El número cuántico $ L $ (ángulo orbital total momento) del estado fundamental se puede obtener acoplando los momentos angulares orbitales individuales de los electrones d utilizando una serie de Clebsch-Gordan. La forma de hacer esto se describe en la mayoría de los libros de texto de química física bajo el esquema de acoplamiento de Russell-Saunders. Por ejemplo, en Atkins 10th ed. está en la página 386 bajo el capítulo «Estructura atómica y espectros».
(Tenga en cuenta que el símbolo $ \ Lambda $ se usa para moléculas diatómicas, no átomos).
$ Se dice que L $ es un número cuántico «bueno», en el sentido de que el operador $ \ hat {L} ^ 2 $ (casi – esto descuida el acoplamiento de órbita-giro) conmuta con el $ \ hat {H} $ de Hamilton. Mecánicamente cuántica, esto significa que $ \ hat {H} $ y $ \ hat {L} ^ 2 $ (casi) comparten un conjunto de estados propios y, por lo tanto, para cada estado del hamiltoniano (que corresponden a las configuraciones electrónicas que conocemos con) uno puede (casi) calcular el valor correspondiente de $ L $.
$$ \ hat {L} ^ 2 | \ psi \ rangle = L (L + 1) \ hbar ^ 2 | \ psi \ rangle $$
Complejo octaédrico
El símbolo del término del estado fundamental de un $ (\ mathrm {t_ {2g}}) ^ 3 $ ion es $ \ mathrm {^ 4 \! A_2} $, no $ \ mathrm {^ 4F} $!
El conjunto $ \ mathrm {t_ {2g}} $ comprende el $ \ mathrm {d} _ {xz} $, $ \ mathrm {d} _ {yz} $ y $ \ mathrm {d} _ { xy} $ orbitales.
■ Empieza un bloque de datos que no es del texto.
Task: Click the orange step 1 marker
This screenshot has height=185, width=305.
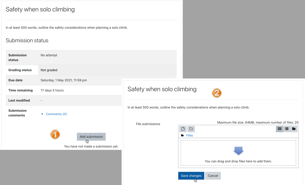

Estos tres orbitales d son lo que llamamos armónicos esféricos «reales», que son combinaciones lineales de los armónicos esféricos complejos que ha citado. Como tal, no es posible asignar valores $ m_l $ como los tiene a los orbitales $ \ mathrm {t_ {2g}} $.
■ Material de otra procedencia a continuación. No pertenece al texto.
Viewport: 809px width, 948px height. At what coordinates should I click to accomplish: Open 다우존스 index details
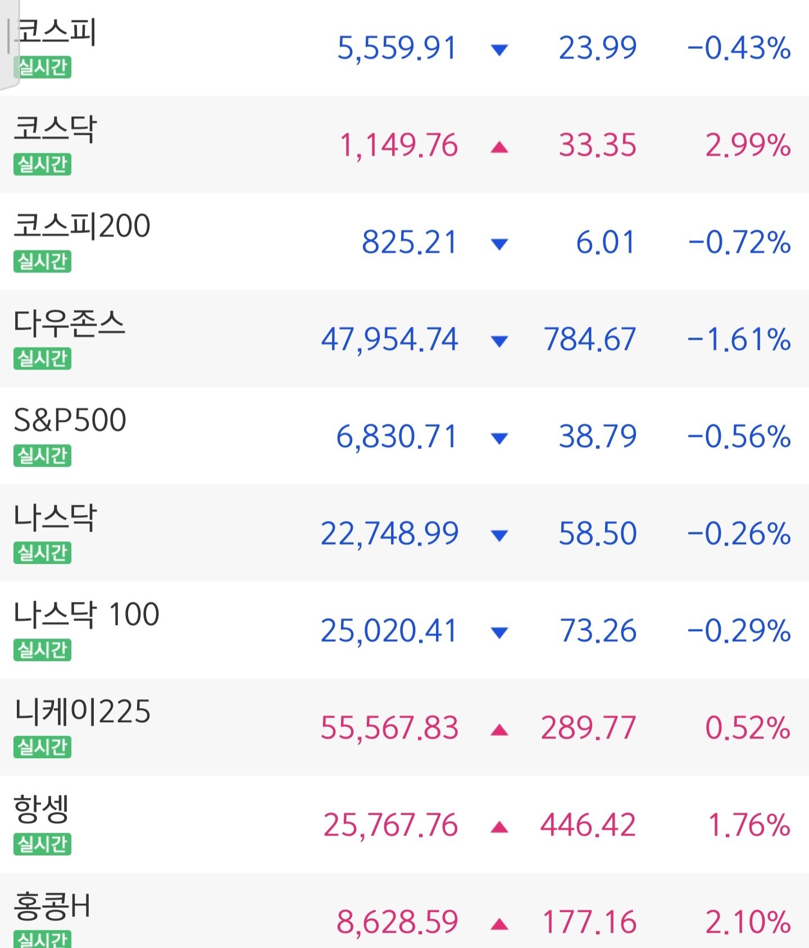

No es correcto decir que $ \ mathrm {d} _ {xy} $ puede tener «$ m_l = + 2 $ o $ -2 $». Eso significaría que $ \ mathrm {d} _ {xy} $, en cualquier momento, es igual a $ Y_2 ^ {+ 2} $ o igual a $ Y_2 ^ {- 2} $, lo cual no tiene sentido. No es un cambio de posición entre los dos armónicos esféricos, es lo suyo: una combinación lineal de los dos armónicos esféricos , o una superposición, si prefiere esa palabra. Además, los armónicos esféricos solo tienen significado bajo simetría esférica , donde actúan como estados propios simultáneos de $ \ hat {H} $, $ \ hat {L} ^ 2 $ y $ \ hat {L} _z $. En la simetría octaédrica, los armónicos esféricos no tienen ningún significado y tratan de «resolver» los orbitales $ \ mathrm {t_ {2g}} $ en sus componentes como armónicos esféricos no tiene significado físico (ayuda con las matemáticas, pero eso es todo).
U nder simetría octaédrica, el momento angular orbital total $ L $ ya no es un buen número cuántico (es decir, $ \ hat {L} $ ya no se conmuta con el hamiltoniano) y, por lo tanto, el término símbolo no dice nada al respecto.